Official code and data for EMNLP 2020 paper "Cross-Media Keyphrase Prediction: A Unified Framework with Multi-Modality Multi-Head Attention and Image Wordings"

License

yuewang-cuhk/CMKP

Folders and files

NameName
Last commit message
Last commit date

Latest commit

 

History

6 Commits
 
 
 
 
 
 
 
 
 
 
 
 
 
 
 
 
 
 

Repository files navigation

CMKP

PyTorch Code for the following paper at EMNLP2020:
Title: Cross-Media Keyphrase Prediction: A Unified Framework with Multi-Modality Multi-Head Attention and Image Wordings [pdf]
Authors: Yue Wang, Jing Li, Michael Lyu, and Irwin King
Institute: CUHK and PolyU
Abstract
Social media produces large amounts of contents every day. To help users quickly capture what they need, keyphrase prediction is receiving a growing attention. Nevertheless, most prior efforts focus on text modeling, largely ignoring the rich features embedded in the matching images. In this work, we explore the joint effects of texts and images in predicting the keyphrases for a multimedia post. To better align social media style texts and images, we propose: (1) a novel Multi-Modality Multi-Head Attention (M3H-Att) to capture the intricate cross-media interactions; (2) image wordings, in forms of optical characters and image attributes, to bridge the two modalities. Moreover, we design a unified framework to leverage the outputs of keyphrase classification and generation and couple their advantages. Extensive experiments on a large-scale dataset newly collected from Twitter show that our model significantly outperforms the previous state of the art based on traditional attention networks. Further analyses show that our multi-head attention is able to attend information from various aspects and boost classification or generation in diverse scenarios.

Framework illustration
CMKP unified framework

Code structure

CMKP/
├── README.md
├── LICENSE
├── CMKP.PNG
├── data
│   ├── tw_mm_s1
│   ├── tw_mm_s1_ocr
│   └── tw_mm_s1_tiny
├── processed_data
│   ├── tw_mm_s1
│   ├── tw_mm_s1_ocr
│   └── tw_mm_s1_tiny
├── sh
│   ├── models
│   ├── sample_model
│   ├── pred
│   ├── sample_pred
│   ├── results
│   ├── run_exp.py
│   └── sample_pred
└── unified_model
    ├── multi_head_att
    ├── metric_utils.py
    ├── model.py
    ├── modules.py
    ├── my_io.py
    ├── pred_evaluate_func.py
    ├── predict.py
    ├── prepare_tw_glove_emb.py
    ├── preprocess.py
    ├── run_batches.py
    ├── sequence_generator.py
    ├── train.py

We store the running scripts in sh/run_exp.py, it will save the models in sh/models and predictions in sh/pred, and summarize the results into sh/results.
We provide a simpler model without using image attribute in sh/sample_model/joint_unified_model.ckpt (downloaded from here) that achieves a F1 score of 47.13, which is comparable to the best results in our paper. Its prediction is saved in sh/sample_pred/best_pred.txt.

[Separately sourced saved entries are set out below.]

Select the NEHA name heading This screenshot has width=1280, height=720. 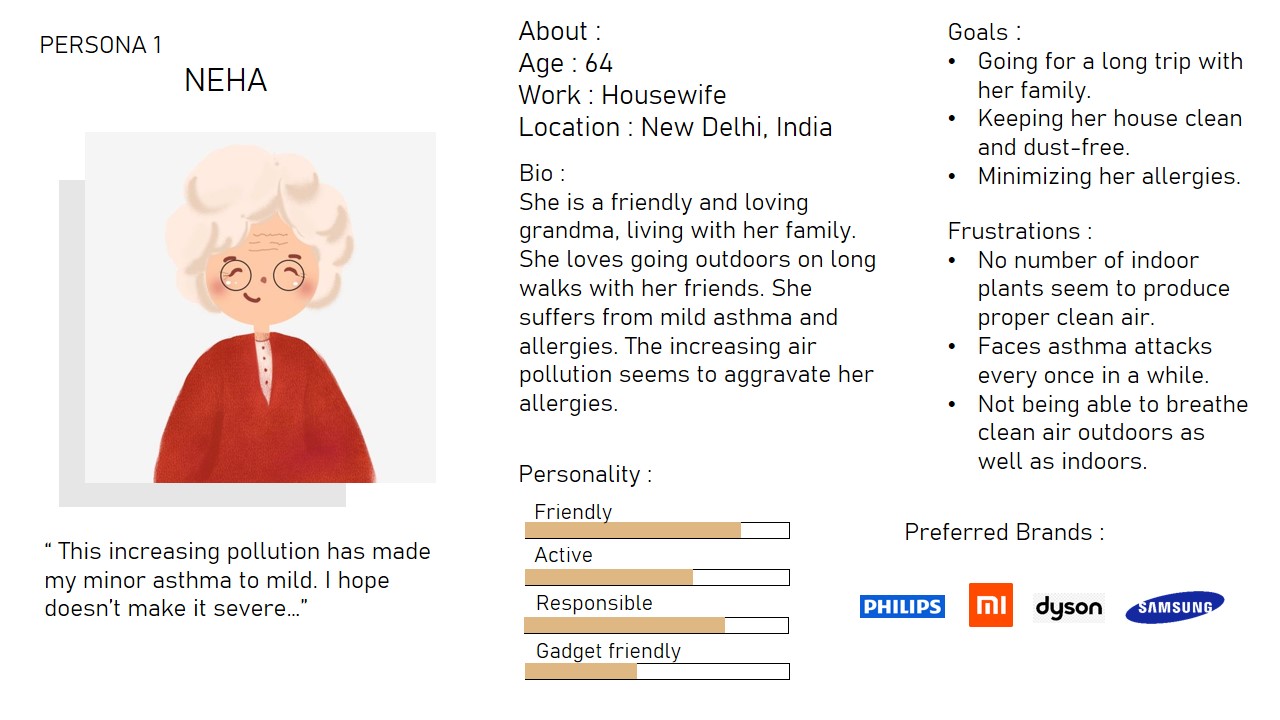coord(225,81)
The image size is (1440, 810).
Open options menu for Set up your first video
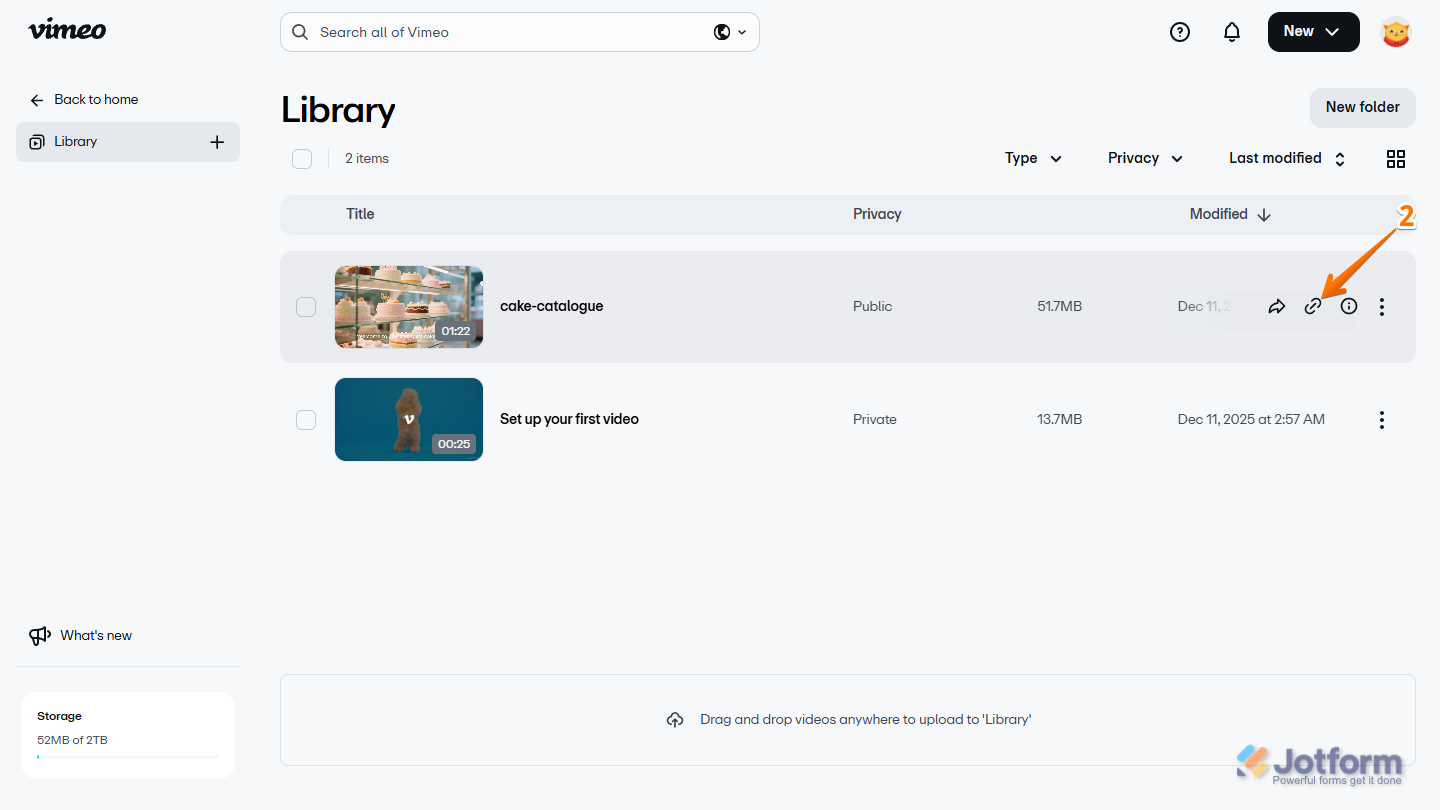1381,419
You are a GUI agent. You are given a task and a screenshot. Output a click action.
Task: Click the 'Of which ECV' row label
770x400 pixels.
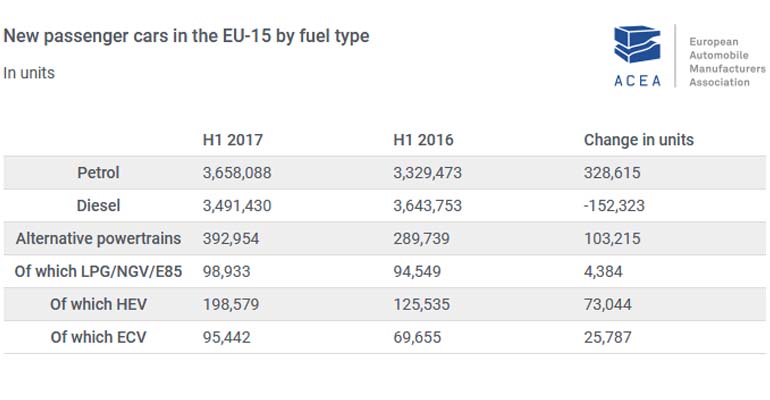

TODO For the full model described in the paper, it will be released soon.

Installation

# Create environment
conda create -n CMKP  python==3.6

# Install pytorch 
conda install -n CMKP  -c pytorch pytorch==1.2 torchvision

# Other packages
pip install nltk h5py

Data

We crawl 53,701 image-text tweets with user-annotated hashtags from Twitter from January to June 2019.
For raw tweet image data, please find it from here. The tweet text data is stored in data, where we provide three variants: without OCR, with OCR appended at the end of post, a tiny data (50 instances) for fast running the code. For the tw_mm_s1_ocr with VGG and attribute features, please download it from here and unzip into data/tw_mm_s1_ocr.

Data statistics

Prepare image and text features

Please find it from ext_feats, where we provide codes to extract VGG or BUTD visual features (infer_visual_feat), image attribute features (infer_attribute), and OCR texts (infer_OCR) from the image, and extract Glove embedding (prepare_tw_glove_emb.py) and BERT features (infer_bert) from the text.

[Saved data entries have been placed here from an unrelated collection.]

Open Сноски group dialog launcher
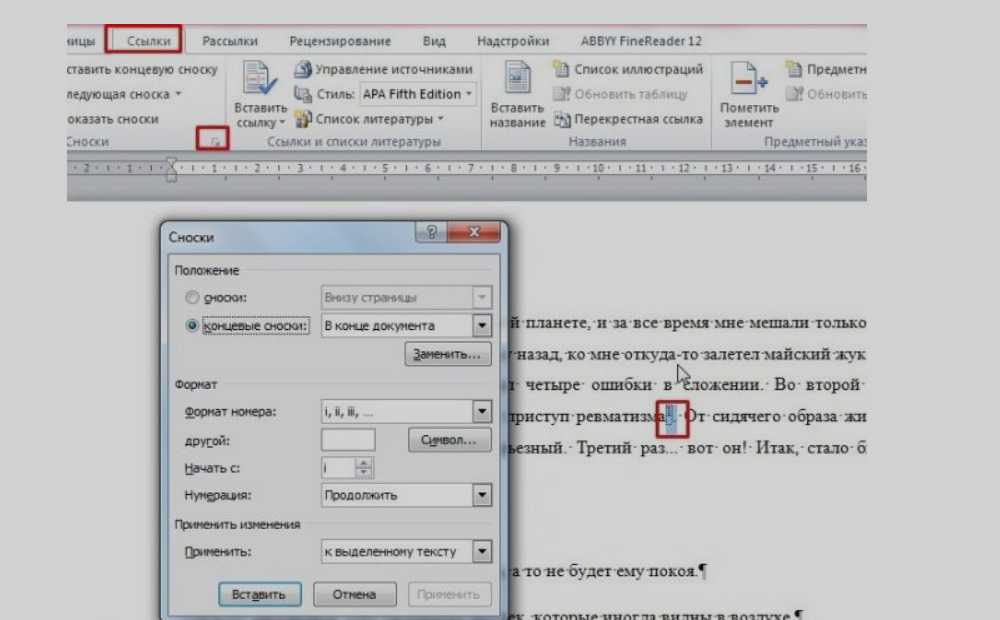This screenshot has height=620, width=1000. 213,141
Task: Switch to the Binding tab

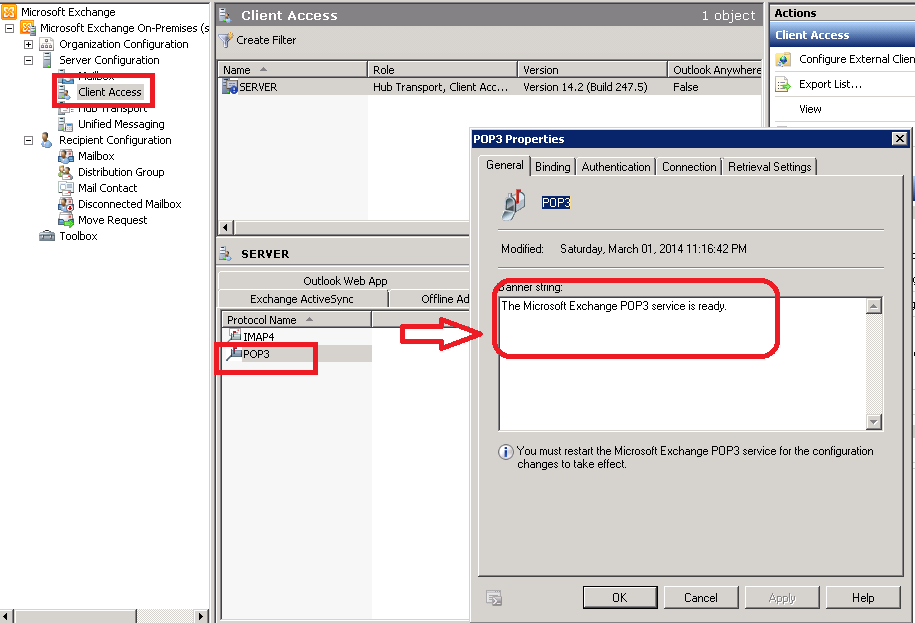Action: coord(552,167)
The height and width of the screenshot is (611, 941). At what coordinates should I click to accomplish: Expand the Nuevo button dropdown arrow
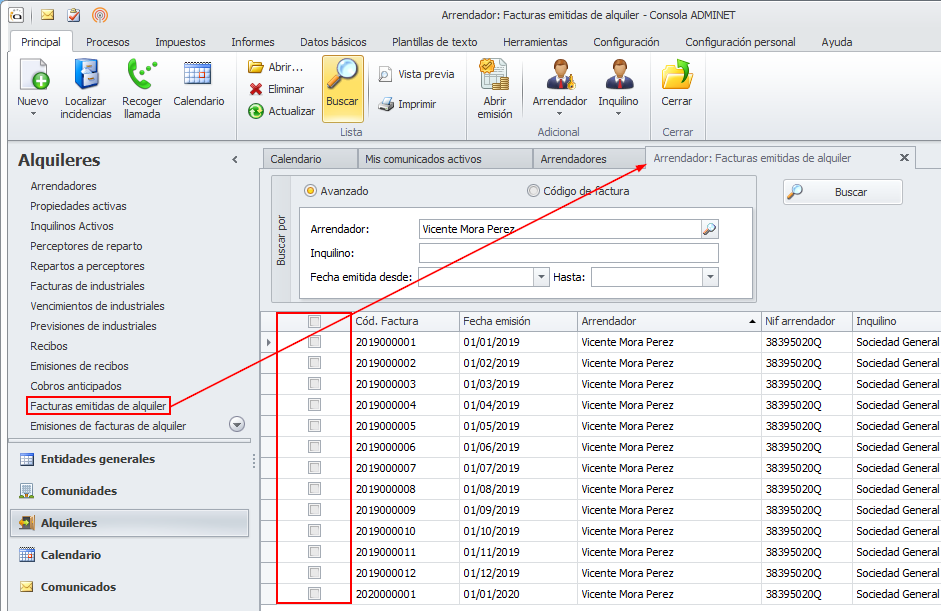pos(33,114)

Note: please find the attribute predictor pretrained on MS COCO caption dataset from here.

How to run our model?

Preprocessing

Before training, you need to run python preprocess.py to preprocess the raw text data. You can revise the data_tag (e.g., tw_mm_s1, tw_mm_s1_ocr, tw_mm_s1_tiny) at Line 166 of preprocess.py. It will transform the raw texts into token ids and embeddings into processed_data.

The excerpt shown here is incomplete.